Depuis l’année dernière, la Bosnie-Herzégovine a enregistré une hausse du nombre de réfugiés. Mme Merkel et M. Zvizdić se sont entretenus des causes de ce phénomène : « Cela ne peut se résoudre que grâce à la coopération avec la Serbie et la Croatie », a fait remarquer la chancelière, ajoutant que l’Union européenne faisait le maximum pour soutenir la Bosnie-Herzégovine.

La chancelière a remercié M. Zvizdić de ce que son pays tente de traiter humainement les réfugiés. « Votre pays a lui-même fait l’expérience de l’exode et de la migration forcée et il s’en souvient », a-t-elle rappelé.

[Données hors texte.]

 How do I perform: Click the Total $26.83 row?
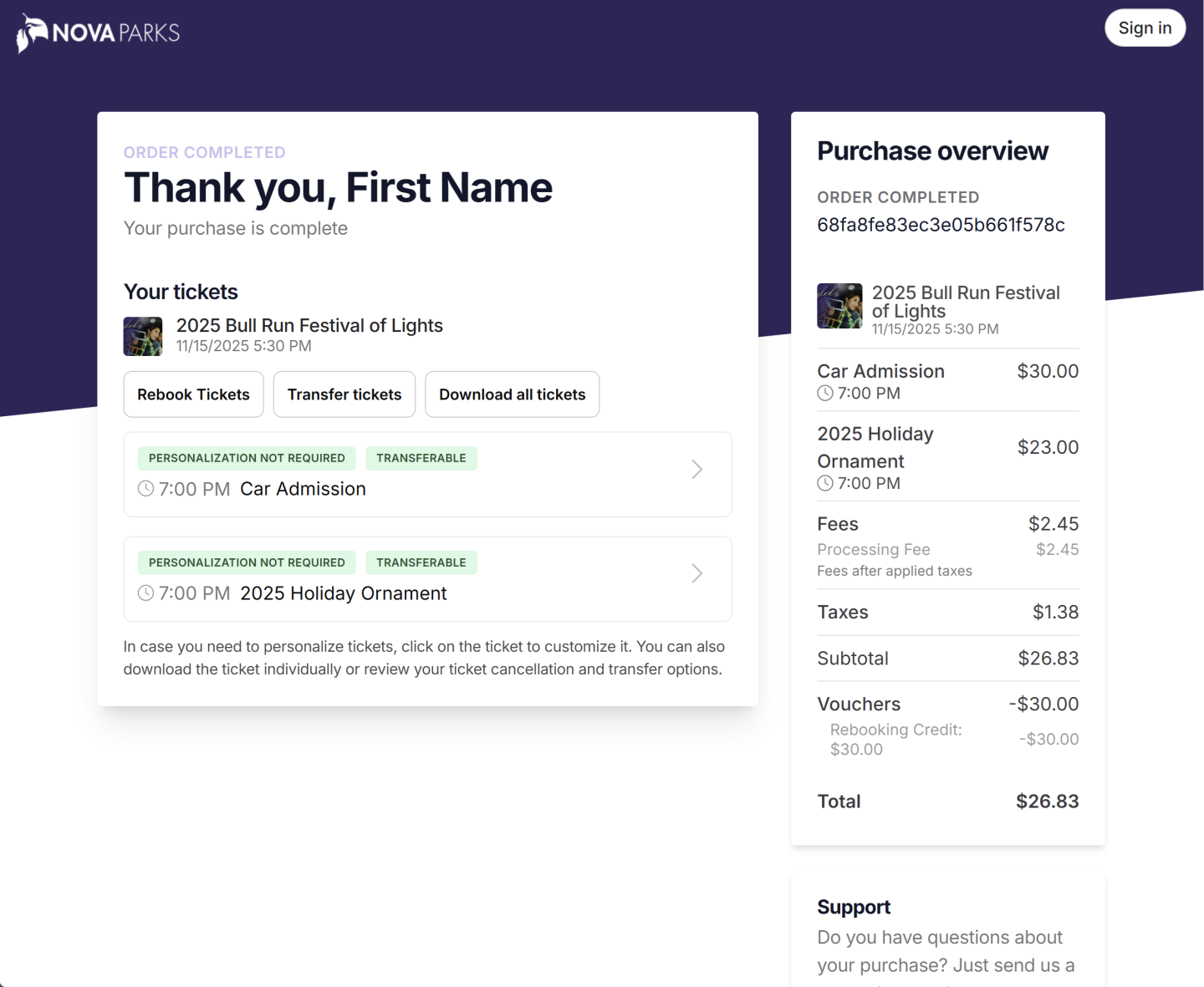point(947,801)
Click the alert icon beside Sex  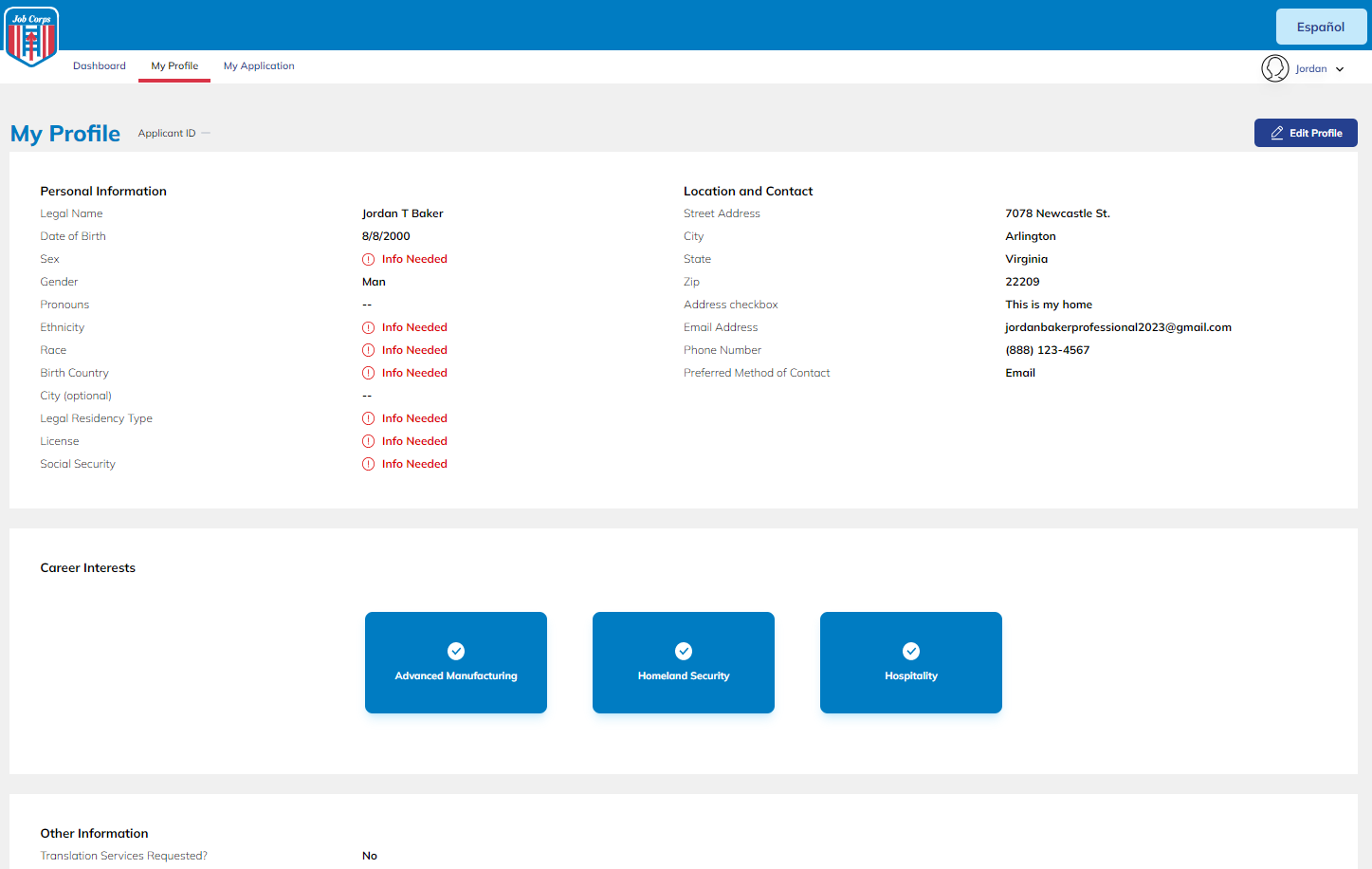pos(368,259)
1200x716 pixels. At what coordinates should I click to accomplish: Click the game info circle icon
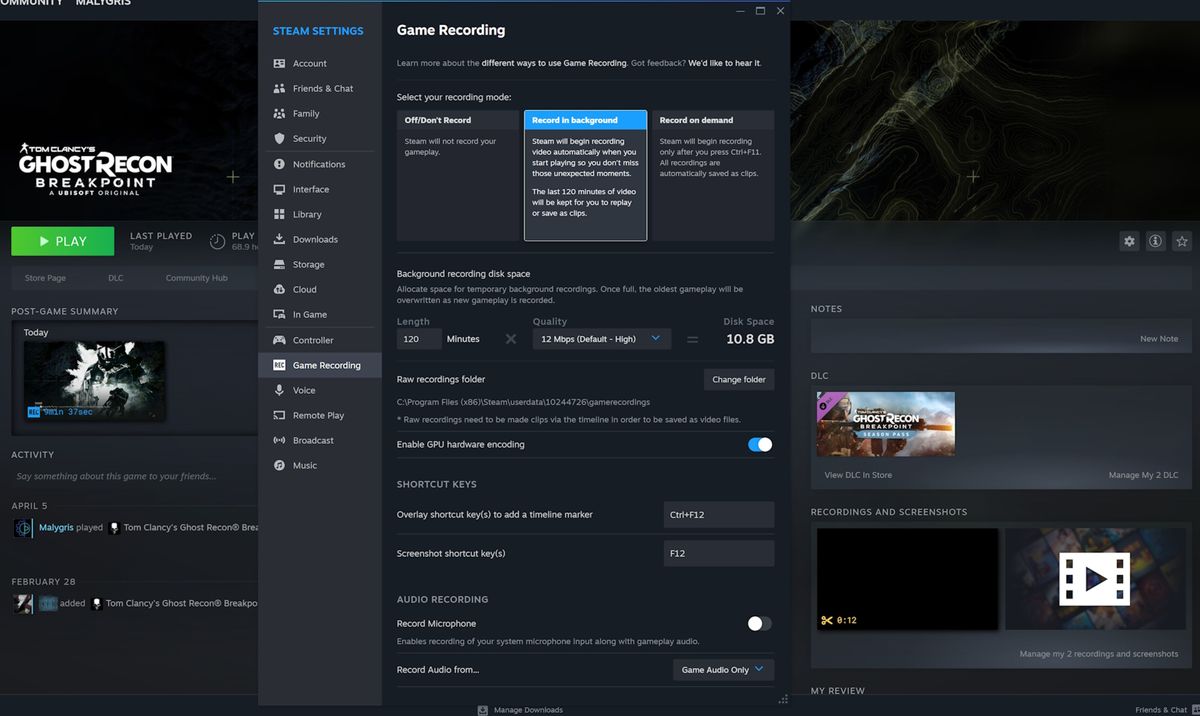(x=1155, y=241)
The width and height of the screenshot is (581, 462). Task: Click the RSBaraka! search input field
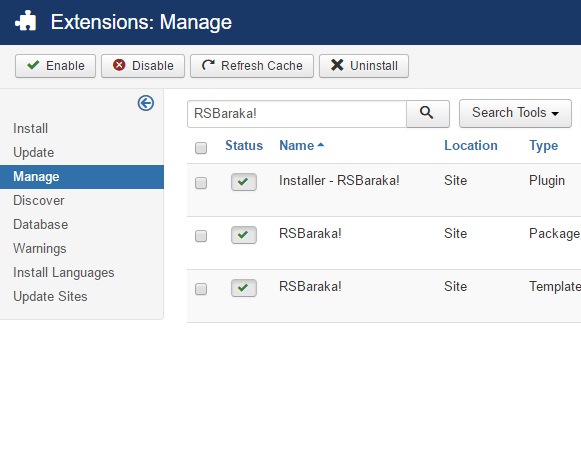coord(297,114)

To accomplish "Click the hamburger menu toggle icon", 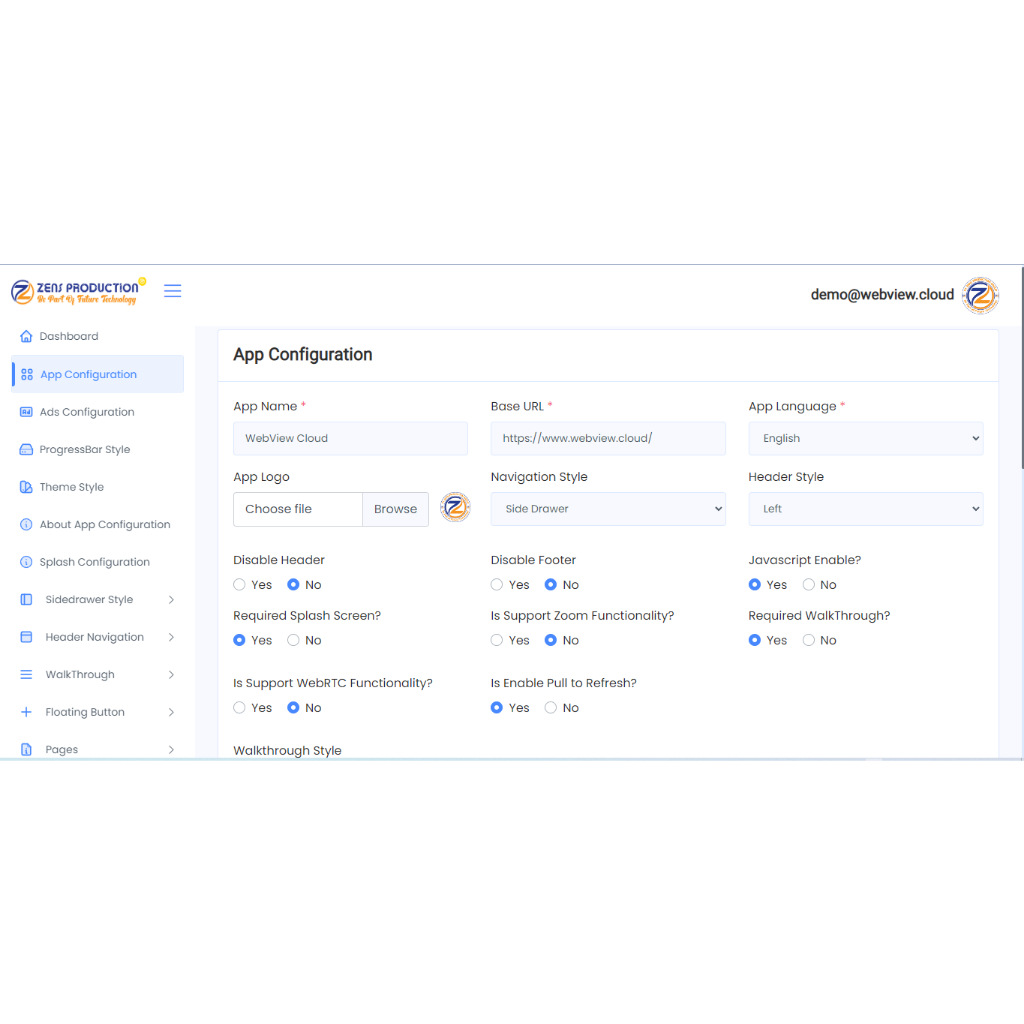I will pyautogui.click(x=172, y=291).
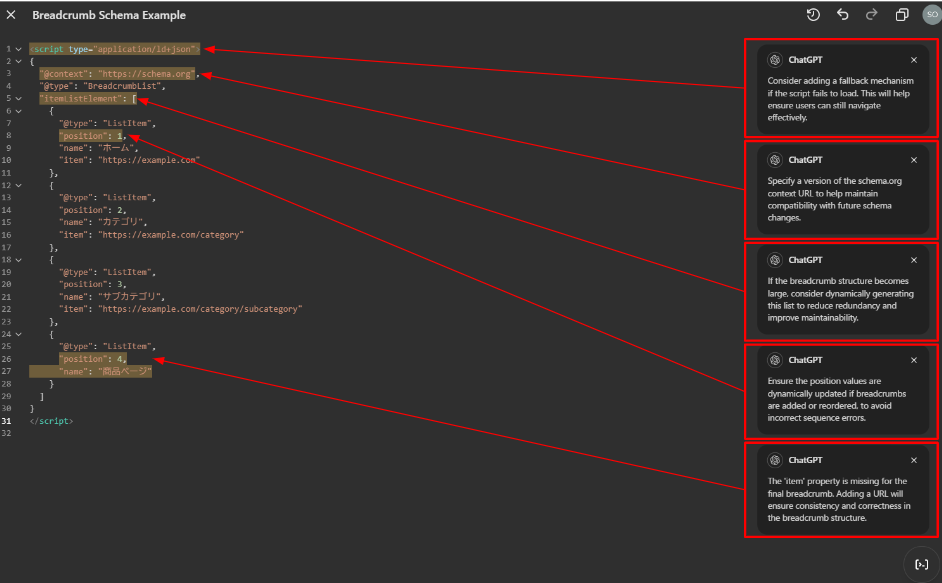Close the missing 'item' property comment
This screenshot has width=942, height=583.
point(913,460)
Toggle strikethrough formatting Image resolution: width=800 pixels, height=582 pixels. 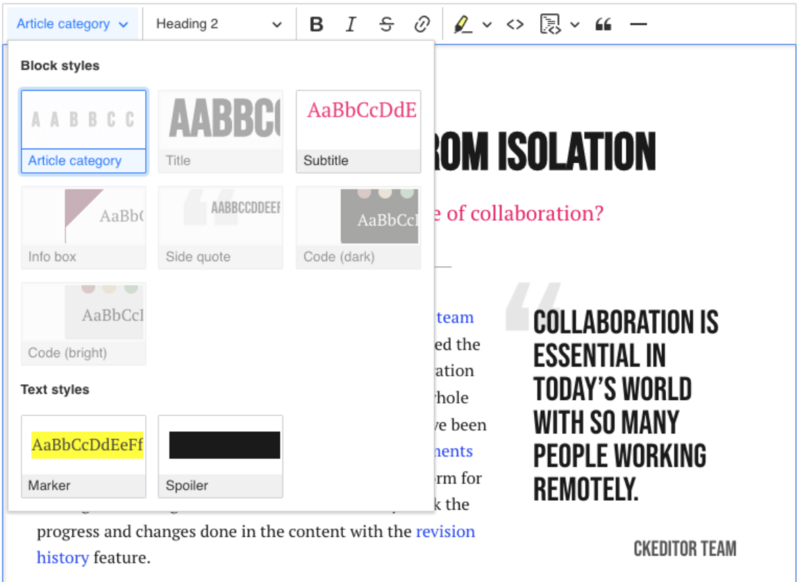pyautogui.click(x=387, y=23)
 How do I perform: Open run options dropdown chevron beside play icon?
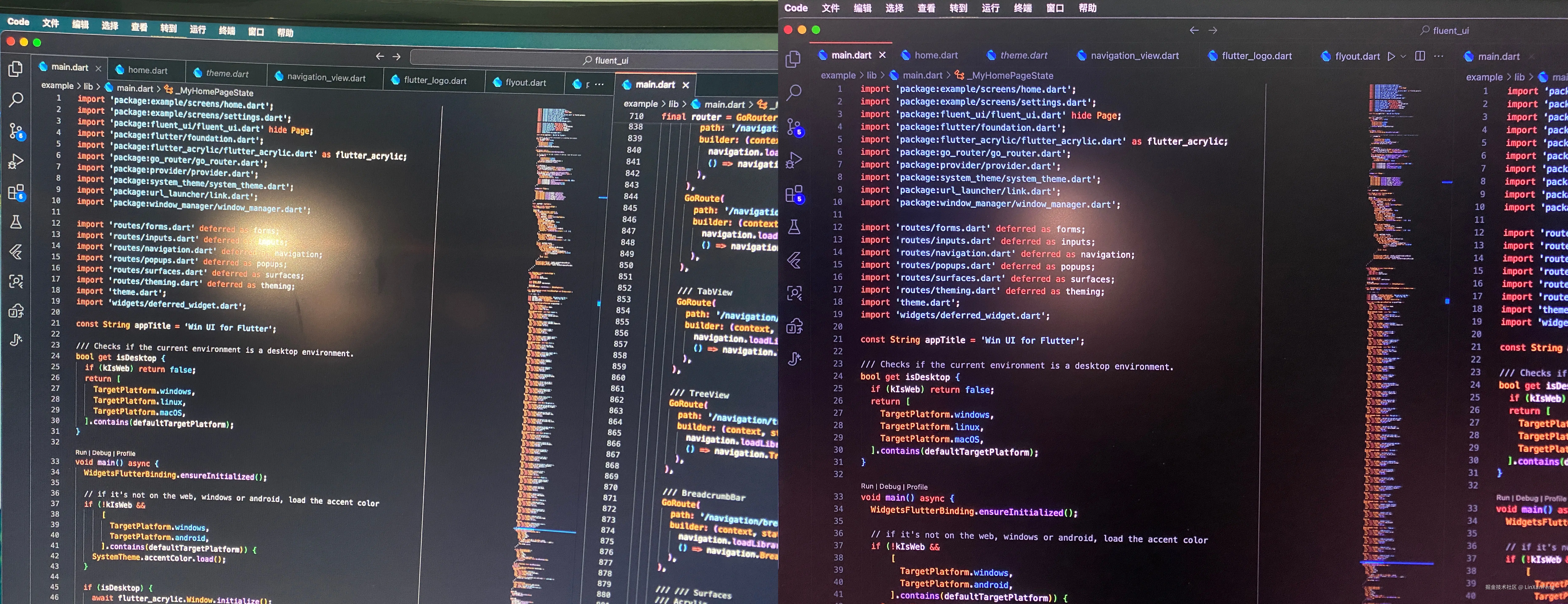[1403, 56]
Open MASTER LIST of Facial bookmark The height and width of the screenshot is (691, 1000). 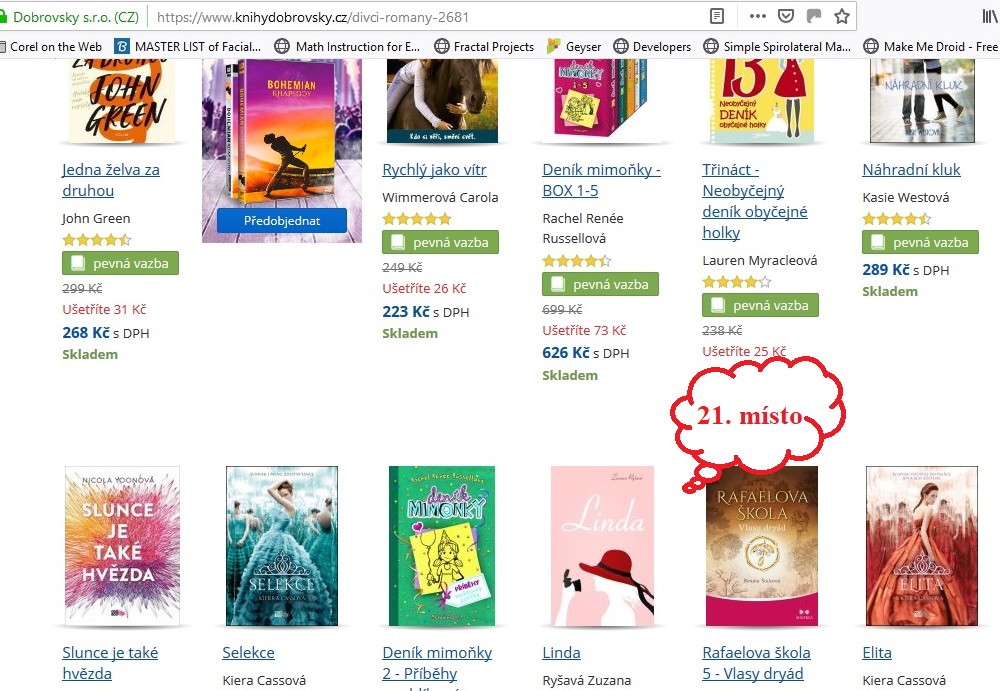tap(188, 47)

Néanmoins, a dit clairement Mme Merkel, on est bien d’accord « que la migration irrégulière n’est pas la voie appropriée pour rejoindre l’Europe ».

L’état de droit, un pilier nécessaire

Dans l’optique des élections qui auront lieu prochainement en Bosnie-Herzégovine, la chancelière a insisté sur la nécessité de mener à terme la réforme du droit électoral. La Commission de Venise, un organe consultatif du Conseil de l’Europe, peut être la clé du problème, a déclaré Mme Merkel en guise d’encouragement, tout en précisant que « cela suppose, bien entendu, une volonté de compromis de la part de toutes les parties. »

Fait encore plus important : il existe une lacune juridique dans le contexte de la réforme du droit pénal. L’Allemagne veillera à que les poursuites pour corruption, criminalité organisée et terrorisme « soient bien sûr possibles et même renforcées ». Les lacunes juridiques ne sont ici « ni utiles ni acceptables », a-t-elle martelé.

Développer l’économie et créer des perspectives pour les jeunes

En tant que l’un des principaux partenaires économiques de la Bosnie-Herzégovine, l’Allemagne apportera une aide en investissant directement dans ce pays. La formation en alternance joue également un rôle important pour que les jeunes aient des perspectives d’avenir. Pour les entreprises allemandes, la question de la protection juridique demeure néanmoins très importante.

Le bilan de la chancelière est que, globalement, la coopération dans les Balkans occidentaux « s’est beaucoup améliorée malgré les problèmes ». Selon elle, le « processus de Berlin » y contribue lui aussi pour beaucoup. Il s’agit maintenant de mettre en place, d’ici 2019, la fondation scientifique convenue. Car la question des sciences et de la recherche, de l’éducation et de la formation universitaire est « essentielle » pour les pays des Balkans occidentaux, considère la chancelière.

L’Allemagne incite sans cesse les chefs de gouvernement des pays des Balkans occidentaux à coopérer étroitement. « D’ailleurs, il y a eu des améliorations substantielles ces dernières années », estime Mme Merkel. L’Allemagne dit « très ouvertement ce que nous souhaitons voir améliorer », tout en « tenant compte de ce qui est faisable », a déclaré la chancelière, avant de conclure que son pays se tenait aux côtés de la Bosnie-Herzégovine.